Workers restart after 1000 requests. This is not a failure it is intentional. Python applications can slowly accumulate memory over thousands of requests (a pattern called a memory leak). Rather than trying to prevent this entirely, Gunicorn takes a practical approach: after a worker has handled 1000 requests, it is gracefully shut down and replaced with a fresh one. The max_requests_jitter value of 50 adds a random offset so both workers do not restart at the same moment, which would leave the site momentarily with no capacity.

The 120-second timeout exists for a specific reason. When a user submits a story, the server does not just save it it runs it through a live AI moderation pipeline before responding. OpenAI API calls can take several seconds under load. Without a generous timeout, Gunicorn would kill the worker mid-request, leaving the user with a broken submission. 120 seconds gives the AI pipeline enough headroom to complete.

How Multiple Users Work at the Same Time

This is the part that trips people up when they first think about it. Flask itself is single-threaded a single Flask instance processes one request at a time. So how does the site handle multiple visitors simultaneously?

The answer is the two worker processes. Because each worker is an entirely separate OS process, they run truly in parallel on the server’s CPU cores. While Worker 1 is handling a user listening to a story in London, Worker 2 is handling a user browsing the story list in Sydney. They do not wait for each other.

Most web requests are also extremely fast. A typical page load fetching story metadata from DynamoDB, rendering a template, sending the response completes in well under a second. Even with only two workers, the server can handle a steady stream of users because each request releases the worker almost immediately.

The OS-level backlog handles the rare case where both workers are busy at the same instant. Incoming connections queue up and are served in order as workers become free, typically within milliseconds.

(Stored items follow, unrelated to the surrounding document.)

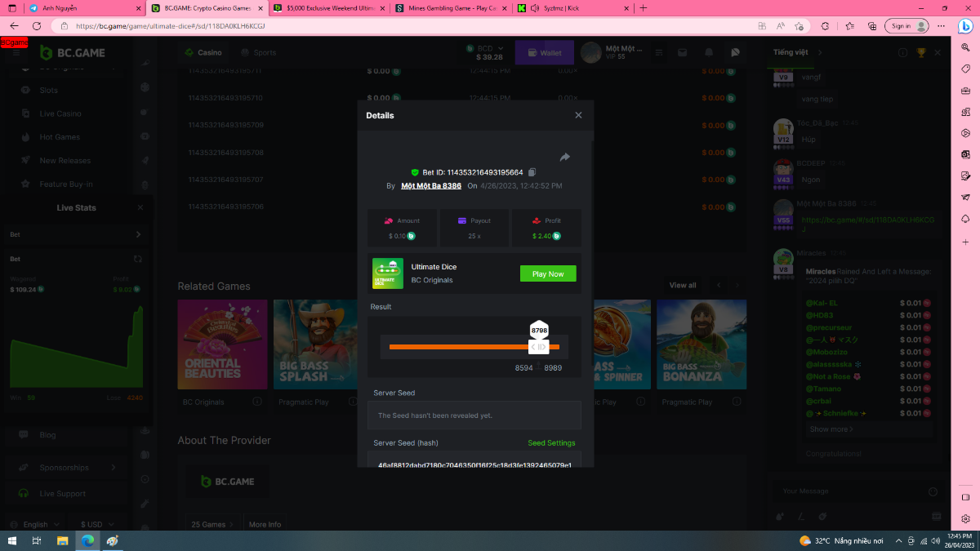
Task: Click the share arrow icon in Details
Action: pyautogui.click(x=564, y=158)
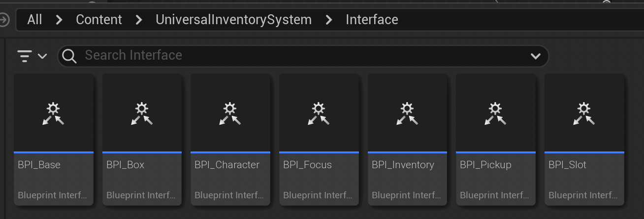Expand the chevron after Content in path
644x219 pixels.
(139, 20)
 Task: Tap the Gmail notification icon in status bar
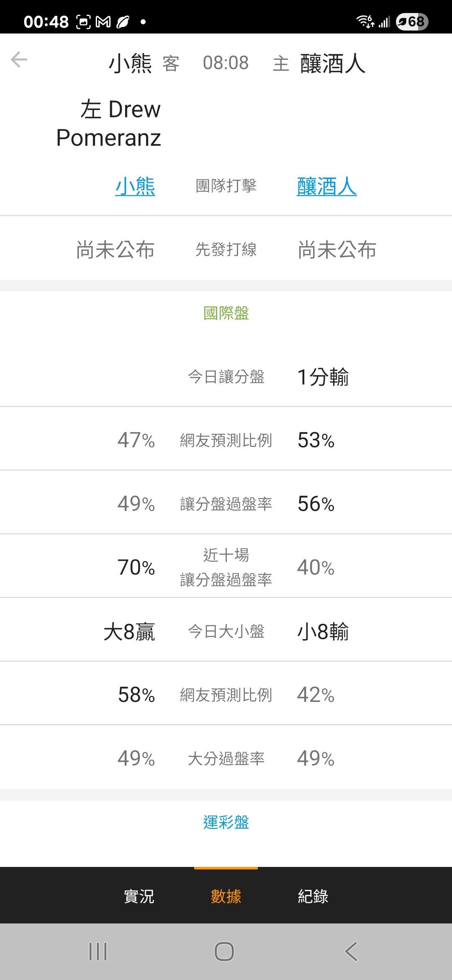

The one exception is story submission, which can hold a worker for several seconds due to AI processing. This is the trade-off: the site prioritizes a thorough moderation pipeline over raw submission throughput. For a storytelling platform rather than a high-frequency API, this is the right balance.

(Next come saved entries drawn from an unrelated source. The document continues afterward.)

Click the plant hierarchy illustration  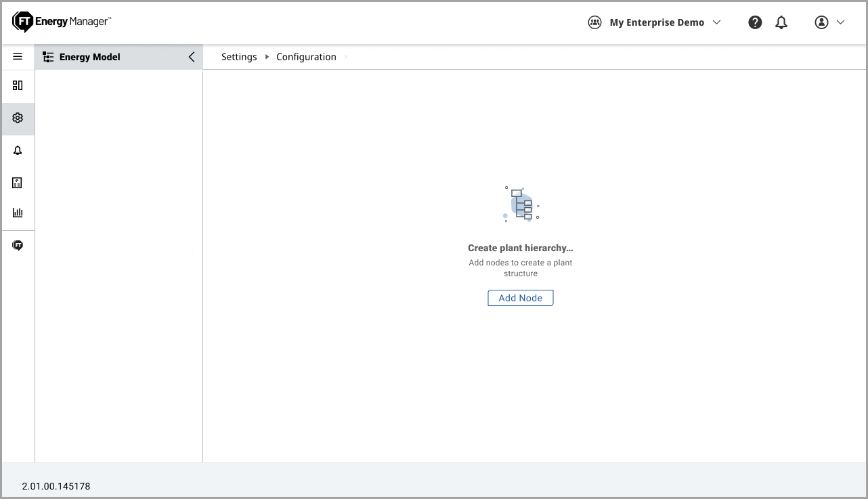(x=521, y=204)
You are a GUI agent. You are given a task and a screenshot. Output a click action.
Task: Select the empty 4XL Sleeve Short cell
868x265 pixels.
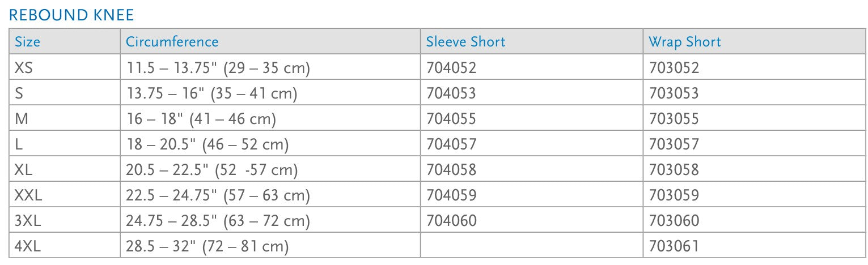point(531,246)
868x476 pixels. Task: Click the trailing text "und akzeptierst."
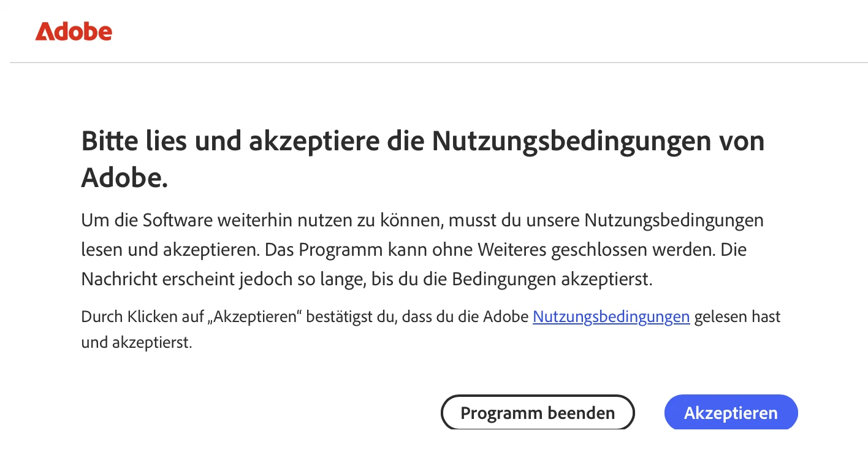click(137, 343)
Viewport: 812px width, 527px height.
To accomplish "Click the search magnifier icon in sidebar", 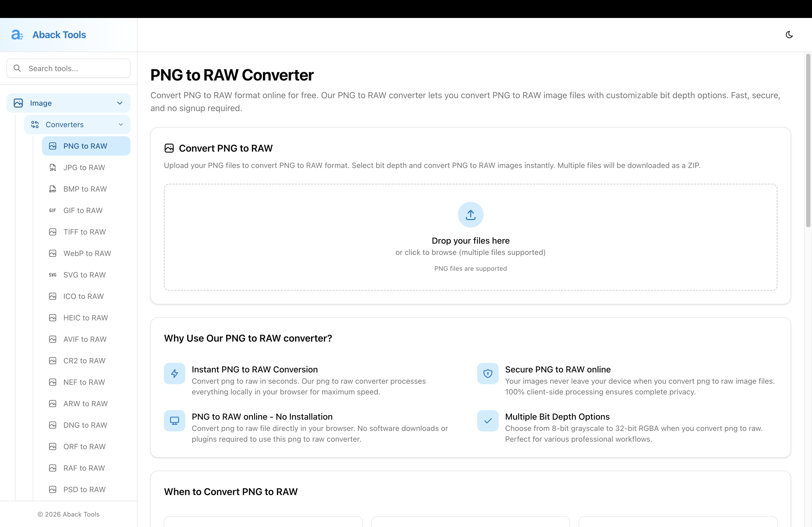I will [17, 68].
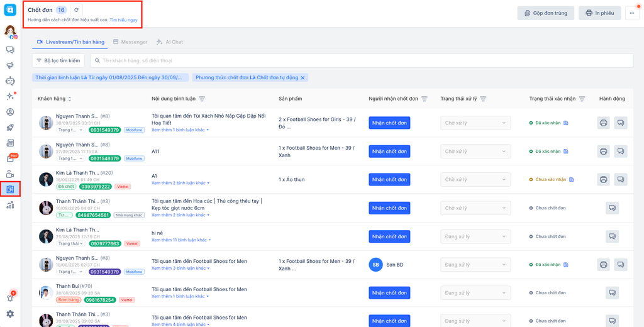This screenshot has width=644, height=327.
Task: Click the print icon in first order row
Action: (603, 123)
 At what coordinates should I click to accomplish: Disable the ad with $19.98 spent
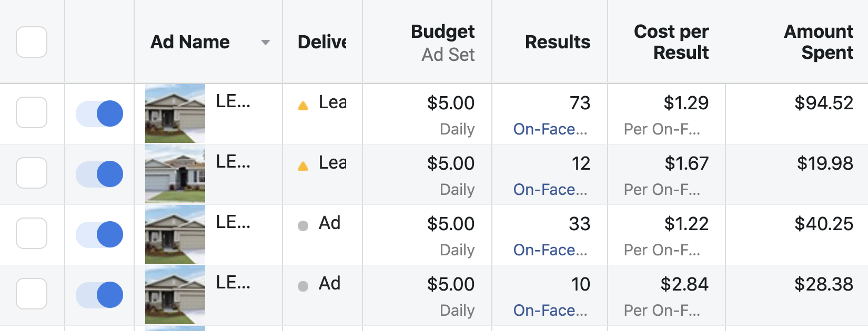tap(99, 174)
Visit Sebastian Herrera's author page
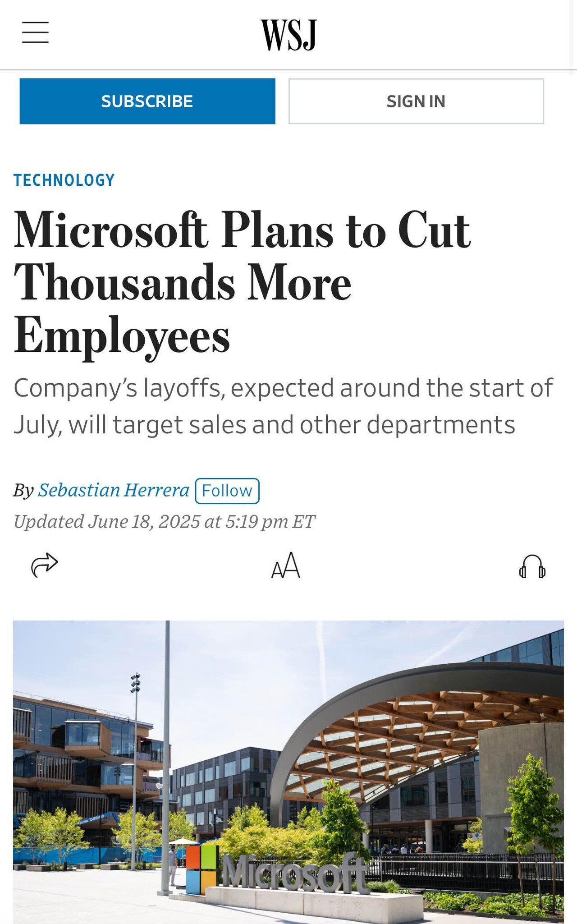The image size is (577, 924). click(114, 490)
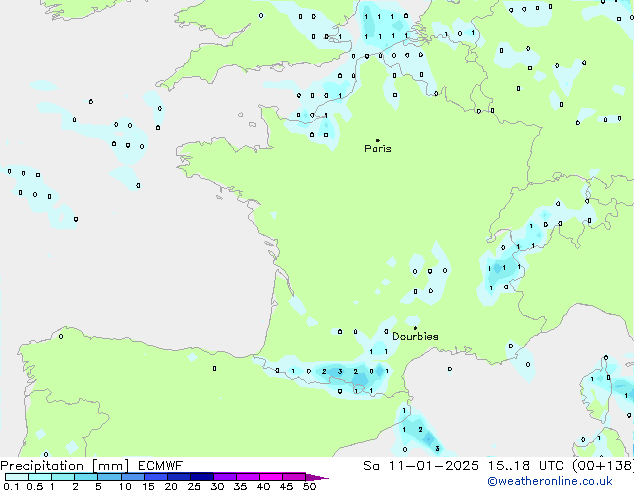Pick the light cyan 1–2 mm legend swatch
The height and width of the screenshot is (490, 634).
(63, 477)
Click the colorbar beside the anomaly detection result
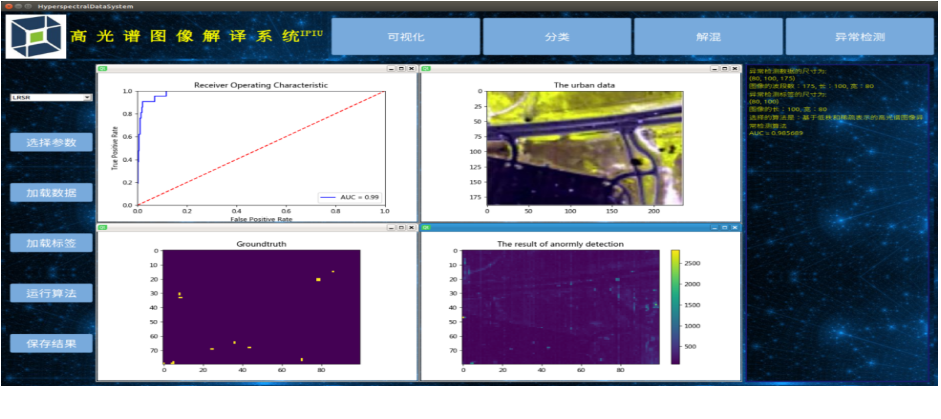Viewport: 941px width, 419px height. [676, 306]
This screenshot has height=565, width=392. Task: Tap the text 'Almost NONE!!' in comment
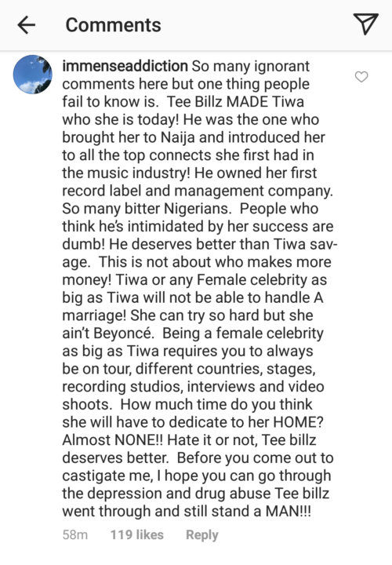coord(113,440)
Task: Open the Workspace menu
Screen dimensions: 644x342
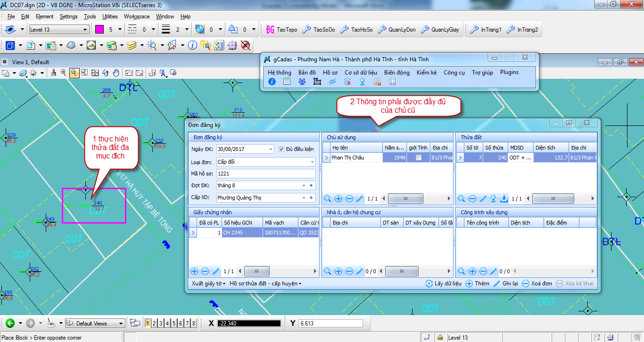Action: pos(137,17)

Application Startup: What Happens Before the First Request

Before Gunicorn accepts a single user connection, the Flask application runs an initialization sequence. This sequence is worth understanding because it reveals the dependencies the application has and how it handles failures.

Step 1: Log Capture

The very first thing the application does before any imports, before any configuration is redirect both sys.stdout and sys.stderr through a custom TeeOutput class:

sys.stdout = TeeOutput(log_file, sys.stdout)
sys.stderr = TeeOutput(log_file, sys.stderr)

TeeOutput wraps the original streams and writes every byte to both the terminal and app.log simultaneously. This means that from this point on, every print() call, every unhandled exception traceback, and every library warning is captured to disk automatically without needing to instrument any specific code path. The log file is cleared on each startup so it always reflects the current session.

Immediately after, coloured logging is initialised so that different event types are visually distinct in the terminal: errors appear in bright red, authentication events in purple, routine page loads in grey. This makes it practical to watch the live log output during operation and spot problems at a glance.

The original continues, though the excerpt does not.